[Dataset records]
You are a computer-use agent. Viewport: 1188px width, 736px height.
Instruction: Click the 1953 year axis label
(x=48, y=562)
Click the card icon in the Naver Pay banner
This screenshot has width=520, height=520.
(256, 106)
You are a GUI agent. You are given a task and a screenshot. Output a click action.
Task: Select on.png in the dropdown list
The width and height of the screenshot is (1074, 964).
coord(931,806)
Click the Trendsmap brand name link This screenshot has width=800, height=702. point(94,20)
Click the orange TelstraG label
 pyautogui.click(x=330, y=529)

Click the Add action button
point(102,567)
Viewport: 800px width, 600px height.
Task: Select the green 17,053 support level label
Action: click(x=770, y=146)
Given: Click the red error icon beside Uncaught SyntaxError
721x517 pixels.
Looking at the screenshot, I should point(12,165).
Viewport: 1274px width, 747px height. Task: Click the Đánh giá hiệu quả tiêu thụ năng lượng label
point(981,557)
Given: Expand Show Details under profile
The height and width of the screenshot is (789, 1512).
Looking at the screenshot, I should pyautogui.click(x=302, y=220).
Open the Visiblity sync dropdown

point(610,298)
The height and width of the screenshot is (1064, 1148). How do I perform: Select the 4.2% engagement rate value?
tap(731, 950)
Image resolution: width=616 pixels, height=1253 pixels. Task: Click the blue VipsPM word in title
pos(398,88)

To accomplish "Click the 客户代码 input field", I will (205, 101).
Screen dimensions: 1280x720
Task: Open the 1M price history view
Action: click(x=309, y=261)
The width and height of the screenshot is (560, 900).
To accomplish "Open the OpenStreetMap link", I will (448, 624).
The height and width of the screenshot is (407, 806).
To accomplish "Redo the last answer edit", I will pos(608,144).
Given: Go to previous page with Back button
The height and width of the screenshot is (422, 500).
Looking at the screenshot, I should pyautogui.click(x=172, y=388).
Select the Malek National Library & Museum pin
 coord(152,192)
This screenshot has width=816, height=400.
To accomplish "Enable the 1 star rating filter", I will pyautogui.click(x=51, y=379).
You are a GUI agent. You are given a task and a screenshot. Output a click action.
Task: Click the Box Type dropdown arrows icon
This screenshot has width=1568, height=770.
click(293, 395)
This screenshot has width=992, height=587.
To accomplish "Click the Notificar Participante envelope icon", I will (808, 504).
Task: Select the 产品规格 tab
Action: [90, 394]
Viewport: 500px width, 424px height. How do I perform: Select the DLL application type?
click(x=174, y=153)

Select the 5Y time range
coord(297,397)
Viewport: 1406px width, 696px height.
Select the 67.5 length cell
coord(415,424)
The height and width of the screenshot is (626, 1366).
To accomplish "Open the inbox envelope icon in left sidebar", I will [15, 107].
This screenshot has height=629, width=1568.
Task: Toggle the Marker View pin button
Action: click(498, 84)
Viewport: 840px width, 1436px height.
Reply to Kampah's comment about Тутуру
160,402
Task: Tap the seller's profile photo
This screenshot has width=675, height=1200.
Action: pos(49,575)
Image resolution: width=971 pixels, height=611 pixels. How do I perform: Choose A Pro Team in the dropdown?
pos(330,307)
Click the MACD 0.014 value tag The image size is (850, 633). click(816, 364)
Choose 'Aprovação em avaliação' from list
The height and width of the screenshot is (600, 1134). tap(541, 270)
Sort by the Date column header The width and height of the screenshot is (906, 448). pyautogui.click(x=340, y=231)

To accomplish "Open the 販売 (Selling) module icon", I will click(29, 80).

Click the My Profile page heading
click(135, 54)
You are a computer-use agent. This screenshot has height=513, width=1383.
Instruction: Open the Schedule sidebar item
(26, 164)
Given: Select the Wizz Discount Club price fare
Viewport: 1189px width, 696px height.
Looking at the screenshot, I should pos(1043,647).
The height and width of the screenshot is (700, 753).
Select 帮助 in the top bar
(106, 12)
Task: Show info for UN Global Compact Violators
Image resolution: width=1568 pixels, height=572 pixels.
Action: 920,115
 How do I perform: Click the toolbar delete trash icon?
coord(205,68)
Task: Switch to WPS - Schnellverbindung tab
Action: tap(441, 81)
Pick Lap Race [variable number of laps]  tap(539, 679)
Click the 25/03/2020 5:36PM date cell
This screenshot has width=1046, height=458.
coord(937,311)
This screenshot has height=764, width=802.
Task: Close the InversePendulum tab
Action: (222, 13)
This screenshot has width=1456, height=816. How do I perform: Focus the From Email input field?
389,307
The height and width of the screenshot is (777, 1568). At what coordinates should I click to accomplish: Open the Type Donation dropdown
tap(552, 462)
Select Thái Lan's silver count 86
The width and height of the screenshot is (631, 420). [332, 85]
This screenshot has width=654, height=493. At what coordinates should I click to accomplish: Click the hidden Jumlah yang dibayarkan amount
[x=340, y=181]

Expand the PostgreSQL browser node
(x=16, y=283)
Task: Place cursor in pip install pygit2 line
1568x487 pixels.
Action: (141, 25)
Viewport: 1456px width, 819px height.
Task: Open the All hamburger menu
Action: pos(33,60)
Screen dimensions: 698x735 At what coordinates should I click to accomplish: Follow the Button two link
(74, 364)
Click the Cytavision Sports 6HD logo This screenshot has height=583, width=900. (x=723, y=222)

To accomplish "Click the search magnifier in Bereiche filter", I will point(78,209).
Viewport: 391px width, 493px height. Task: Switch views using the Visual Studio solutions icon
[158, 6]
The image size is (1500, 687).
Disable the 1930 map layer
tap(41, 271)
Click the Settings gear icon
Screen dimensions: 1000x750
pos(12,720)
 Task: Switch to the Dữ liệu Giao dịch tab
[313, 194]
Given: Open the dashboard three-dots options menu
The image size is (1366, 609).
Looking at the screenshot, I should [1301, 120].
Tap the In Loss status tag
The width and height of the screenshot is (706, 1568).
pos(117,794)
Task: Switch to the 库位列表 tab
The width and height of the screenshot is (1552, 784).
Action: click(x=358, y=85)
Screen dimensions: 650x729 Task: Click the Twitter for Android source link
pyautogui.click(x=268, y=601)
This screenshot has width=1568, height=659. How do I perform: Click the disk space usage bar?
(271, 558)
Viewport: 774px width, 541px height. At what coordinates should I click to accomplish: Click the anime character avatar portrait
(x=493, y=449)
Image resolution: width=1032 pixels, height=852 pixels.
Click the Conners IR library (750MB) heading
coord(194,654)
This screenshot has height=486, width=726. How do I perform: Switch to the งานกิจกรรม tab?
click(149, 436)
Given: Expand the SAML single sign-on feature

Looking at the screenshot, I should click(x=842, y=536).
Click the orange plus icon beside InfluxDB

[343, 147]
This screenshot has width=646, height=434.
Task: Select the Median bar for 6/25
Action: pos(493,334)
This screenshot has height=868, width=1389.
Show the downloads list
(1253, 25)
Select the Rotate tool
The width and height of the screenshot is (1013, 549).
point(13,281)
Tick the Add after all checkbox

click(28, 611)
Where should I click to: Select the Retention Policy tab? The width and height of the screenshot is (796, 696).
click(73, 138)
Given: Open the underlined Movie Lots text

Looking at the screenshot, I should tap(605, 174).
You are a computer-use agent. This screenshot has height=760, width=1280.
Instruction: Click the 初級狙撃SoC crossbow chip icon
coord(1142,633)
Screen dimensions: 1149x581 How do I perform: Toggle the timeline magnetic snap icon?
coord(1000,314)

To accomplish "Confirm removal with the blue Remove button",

Exercise prompt: Could you reproduce every record exactly as written?

Reply:
You are a computer-use agent. Viewport: 1188px width, 736px height.
Instruction: Click the 1953 year axis label
(x=48, y=562)
Click the card icon in the Naver Pay banner
This screenshot has width=520, height=520.
(256, 106)
You are a GUI agent. You are given a task and a screenshot. Output a click action.
Task: Select on.png in the dropdown list
The width and height of the screenshot is (1074, 964).
coord(931,806)
Click the Trendsmap brand name link This screenshot has width=800, height=702. point(94,20)
Click the orange TelstraG label
 pyautogui.click(x=330, y=529)

Click the Add action button
point(102,567)
Viewport: 800px width, 600px height.
Task: Select the green 17,053 support level label
Action: click(x=770, y=146)
Given: Click the red error icon beside Uncaught SyntaxError
721x517 pixels.
Looking at the screenshot, I should point(12,165).
Viewport: 1274px width, 747px height. Task: Click the Đánh giá hiệu quả tiêu thụ năng lượng label
point(981,557)
Given: Expand Show Details under profile
The height and width of the screenshot is (789, 1512).
Looking at the screenshot, I should pyautogui.click(x=302, y=220).
Open the Visiblity sync dropdown

point(610,298)
The height and width of the screenshot is (1064, 1148). How do I perform: Select the 4.2% engagement rate value?
tap(731, 950)
Image resolution: width=616 pixels, height=1253 pixels. Task: Click the blue VipsPM word in title
pos(398,88)

To accomplish "Click the 客户代码 input field", I will (205, 101).
Screen dimensions: 1280x720
Task: Open the 1M price history view
Action: click(x=309, y=261)
The width and height of the screenshot is (560, 900).
To accomplish "Open the OpenStreetMap link", I will (448, 624).
The height and width of the screenshot is (407, 806).
To accomplish "Redo the last answer edit", I will pos(608,144).
Given: Go to previous page with Back button
The height and width of the screenshot is (422, 500).
Looking at the screenshot, I should pyautogui.click(x=172, y=388).
Select the Malek National Library & Museum pin
 coord(152,192)
This screenshot has width=816, height=400.
To accomplish "Enable the 1 star rating filter", I will pyautogui.click(x=51, y=379).
You are a GUI agent. You are given a task and a screenshot. Output a click action.
Task: Click the Box Type dropdown arrows icon
This screenshot has width=1568, height=770.
click(293, 395)
This screenshot has width=992, height=587.
To accomplish "Click the Notificar Participante envelope icon", I will (808, 504).
Task: Select the 产品规格 tab
Action: [90, 394]
Viewport: 500px width, 424px height. How do I perform: Select the DLL application type?
click(x=174, y=153)

Select the 5Y time range
coord(297,397)
Viewport: 1406px width, 696px height.
Select the 67.5 length cell
coord(415,424)
The height and width of the screenshot is (626, 1366).
To accomplish "Open the inbox envelope icon in left sidebar", I will [15, 107].
This screenshot has height=629, width=1568.
Task: Toggle the Marker View pin button
Action: click(498, 84)
Viewport: 840px width, 1436px height.
Reply to Kampah's comment about Тутуру
160,402
Task: Tap the seller's profile photo
This screenshot has width=675, height=1200.
Action: pos(49,575)
Image resolution: width=971 pixels, height=611 pixels. How do I perform: Choose A Pro Team in the dropdown?
pos(330,307)
Click the MACD 0.014 value tag The image size is (850, 633). click(816, 364)
Choose 'Aprovação em avaliação' from list
The height and width of the screenshot is (600, 1134). tap(541, 270)
Sort by the Date column header The width and height of the screenshot is (906, 448). pyautogui.click(x=340, y=231)

To accomplish "Open the 販売 (Selling) module icon", I will click(29, 80).

Click the My Profile page heading
click(135, 54)
You are a computer-use agent. This screenshot has height=513, width=1383.
Instruction: Open the Schedule sidebar item
(26, 164)
Given: Select the Wizz Discount Club price fare
Viewport: 1189px width, 696px height.
Looking at the screenshot, I should pos(1043,647).
The height and width of the screenshot is (700, 753).
Select 帮助 in the top bar
(106, 12)
Task: Show info for UN Global Compact Violators
Image resolution: width=1568 pixels, height=572 pixels.
Action: 920,115
 How do I perform: Click the toolbar delete trash icon?
coord(205,68)
Task: Switch to WPS - Schnellverbindung tab
Action: tap(441, 81)
Pick Lap Race [variable number of laps]  tap(539, 679)
Click the 25/03/2020 5:36PM date cell
This screenshot has width=1046, height=458.
coord(937,311)
This screenshot has height=764, width=802.
Task: Close the InversePendulum tab
Action: (222, 13)
This screenshot has width=1456, height=816. How do I perform: Focus the From Email input field?
389,307
The height and width of the screenshot is (777, 1568). At what coordinates should I click to accomplish: Open the Type Donation dropdown
tap(552, 462)
Select Thái Lan's silver count 86
The width and height of the screenshot is (631, 420). [332, 85]
This screenshot has width=654, height=493. At what coordinates should I click to accomplish: Click the hidden Jumlah yang dibayarkan amount
[x=340, y=181]

Expand the PostgreSQL browser node
(x=16, y=283)
Task: Place cursor in pip install pygit2 line
1568x487 pixels.
Action: (141, 25)
Viewport: 1456px width, 819px height.
Task: Open the All hamburger menu
Action: pos(33,60)
Screen dimensions: 698x735 At what coordinates should I click to accomplish: Follow the Button two link
(74, 364)
Click the Cytavision Sports 6HD logo This screenshot has height=583, width=900. (x=723, y=222)

To accomplish "Click the search magnifier in Bereiche filter", I will point(78,209).
Viewport: 391px width, 493px height. Task: Switch views using the Visual Studio solutions icon
[158, 6]
The image size is (1500, 687).
Disable the 1930 map layer
tap(41, 271)
Click the Settings gear icon
Screen dimensions: 1000x750
pos(12,720)
 Task: Switch to the Dữ liệu Giao dịch tab
[313, 194]
Given: Open the dashboard three-dots options menu
The image size is (1366, 609).
Looking at the screenshot, I should [1301, 120].
Tap the In Loss status tag
The width and height of the screenshot is (706, 1568).
pos(117,794)
Task: Switch to the 库位列表 tab
The width and height of the screenshot is (1552, 784).
Action: click(x=358, y=85)
Screen dimensions: 650x729 Task: Click the Twitter for Android source link
pyautogui.click(x=268, y=601)
This screenshot has width=1568, height=659. How do I perform: Click the disk space usage bar?
(271, 558)
Viewport: 774px width, 541px height. At what coordinates should I click to accomplish: Click the anime character avatar portrait
(x=493, y=449)
Image resolution: width=1032 pixels, height=852 pixels.
Click the Conners IR library (750MB) heading
coord(194,654)
This screenshot has height=486, width=726. How do I perform: Switch to the งานกิจกรรม tab?
click(149, 436)
Given: Expand the SAML single sign-on feature

Looking at the screenshot, I should click(x=842, y=536).
Click the orange plus icon beside InfluxDB

[343, 147]
This screenshot has width=646, height=434.
Task: Select the Median bar for 6/25
Action: pos(493,334)
This screenshot has height=868, width=1389.
Show the downloads list
(1253, 25)
Select the Rotate tool
The width and height of the screenshot is (1013, 549).
point(13,281)
Tick the Add after all checkbox

click(28, 611)
Where should I click to: Select the Retention Policy tab? The width and height of the screenshot is (796, 696).
click(73, 138)
Given: Open the underlined Movie Lots text

Looking at the screenshot, I should tap(605, 174).
You are a computer-use agent. This screenshot has height=760, width=1280.
Instruction: Click the 初級狙撃SoC crossbow chip icon
coord(1142,633)
Screen dimensions: 1149x581 How do I perform: Toggle the timeline magnetic snap icon?
coord(1000,314)

To accomplish "Confirm removal with the blue Remove button",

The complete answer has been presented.